Vergangene Hiscox IT-Umfragen haben bereits dokumentiert, dass bei IT-Dienstleistern eine große Diskrepanz zwischen Risikowahrnehmung und tatsächlich auftretenden Schadenfällen zu verzeichnen ist – auch in der aktuellen Umfrage klaffen Wahrnehmung und Realität auseinander. Am häufigsten geben die Befragten den Verlust eigener Daten, zum Beispiel durch Cyberangriffe (59,5 Prozent), dem Ausfall der IT-Infrastruktur (56,0 Prozent) und Schäden durch Programmierfehler (52 Prozent) an. Laut Hiscox Schadenstatistik steht jedoch an erster Stelle der am häufigsten gemeldeten Schadenfälle Projektverzug – dies wird allerdings nur an vierter Stelle der als kritisch bewerteten Risiken gesehen (50 Prozent). Ähnlich sieht es beim Thema Kundenklagen wegen (vermeintlicher) Fehler, zum Beispiel bei der Software-Entwicklung aus: Weniger als die Hälfte (45,5 Prozent) der IT-Dienstleister sieht das als kritische Gefährdung, bei Hiscox tritt dies jedoch am dritthäufigsten auf. 

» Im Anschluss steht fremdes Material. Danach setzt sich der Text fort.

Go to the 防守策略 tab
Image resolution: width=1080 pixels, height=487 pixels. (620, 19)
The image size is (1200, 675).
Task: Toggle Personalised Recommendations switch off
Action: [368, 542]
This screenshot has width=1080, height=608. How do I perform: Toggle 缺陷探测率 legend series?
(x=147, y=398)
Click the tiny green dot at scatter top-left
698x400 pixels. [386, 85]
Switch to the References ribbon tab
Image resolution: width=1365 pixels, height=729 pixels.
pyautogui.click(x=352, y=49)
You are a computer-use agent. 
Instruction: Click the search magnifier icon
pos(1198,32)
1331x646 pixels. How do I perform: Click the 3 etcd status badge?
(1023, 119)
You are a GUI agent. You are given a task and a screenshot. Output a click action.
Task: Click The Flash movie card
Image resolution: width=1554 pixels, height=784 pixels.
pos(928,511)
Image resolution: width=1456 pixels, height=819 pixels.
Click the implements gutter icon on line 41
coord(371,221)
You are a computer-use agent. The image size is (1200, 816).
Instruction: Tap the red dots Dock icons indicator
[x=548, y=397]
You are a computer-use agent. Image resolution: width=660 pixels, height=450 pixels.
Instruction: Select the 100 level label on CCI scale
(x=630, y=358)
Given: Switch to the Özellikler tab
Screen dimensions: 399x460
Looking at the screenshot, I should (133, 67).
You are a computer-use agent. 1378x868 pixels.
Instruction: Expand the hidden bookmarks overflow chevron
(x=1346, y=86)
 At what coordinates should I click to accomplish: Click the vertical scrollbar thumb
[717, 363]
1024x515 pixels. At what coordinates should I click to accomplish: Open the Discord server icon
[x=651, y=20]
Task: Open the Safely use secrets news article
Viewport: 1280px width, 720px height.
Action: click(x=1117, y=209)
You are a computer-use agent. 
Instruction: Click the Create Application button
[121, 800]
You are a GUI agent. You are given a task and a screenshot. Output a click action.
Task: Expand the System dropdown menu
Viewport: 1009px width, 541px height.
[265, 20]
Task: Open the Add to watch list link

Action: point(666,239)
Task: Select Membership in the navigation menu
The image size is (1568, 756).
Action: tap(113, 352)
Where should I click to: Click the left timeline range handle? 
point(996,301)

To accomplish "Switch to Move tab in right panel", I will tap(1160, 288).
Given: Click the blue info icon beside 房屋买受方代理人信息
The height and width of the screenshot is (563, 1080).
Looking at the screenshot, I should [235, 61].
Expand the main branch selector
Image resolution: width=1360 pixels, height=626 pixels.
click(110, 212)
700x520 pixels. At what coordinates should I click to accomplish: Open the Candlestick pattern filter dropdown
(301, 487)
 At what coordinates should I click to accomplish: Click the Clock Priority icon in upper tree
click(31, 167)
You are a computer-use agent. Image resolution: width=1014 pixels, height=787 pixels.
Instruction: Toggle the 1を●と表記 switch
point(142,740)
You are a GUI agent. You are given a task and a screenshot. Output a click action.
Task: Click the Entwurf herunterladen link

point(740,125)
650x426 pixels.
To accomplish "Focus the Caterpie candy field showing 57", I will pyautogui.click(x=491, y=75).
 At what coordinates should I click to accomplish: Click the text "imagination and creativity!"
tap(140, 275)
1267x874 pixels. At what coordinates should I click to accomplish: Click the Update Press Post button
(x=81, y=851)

IT-Dienstleister weisen Versicherungslücken bei Cyber- und Datenrisiken auf 

Mark Thamm, Underwriting Manager Technology, Media & Communications, Hiscox © Hiscox

Dies führt zu großen Versicherungslücken bei den befragten IT-Dienstleistern: So ist die IT-Berufshaftpflicht (auch bekannt als Vermögensschadenhaftpflicht) die einzige Versicherung, die von mehr als der Hälfte der Befragten abgeschlossen wurde. Auf Platz zwei und drei folgen die IT-Betriebshaftpflicht und die Versicherung gegen Cyber- und Datenrisiken. Fast jeder Zehnte (9,5 Prozent) hat keine der genannten Versicherungen abgeschlossen.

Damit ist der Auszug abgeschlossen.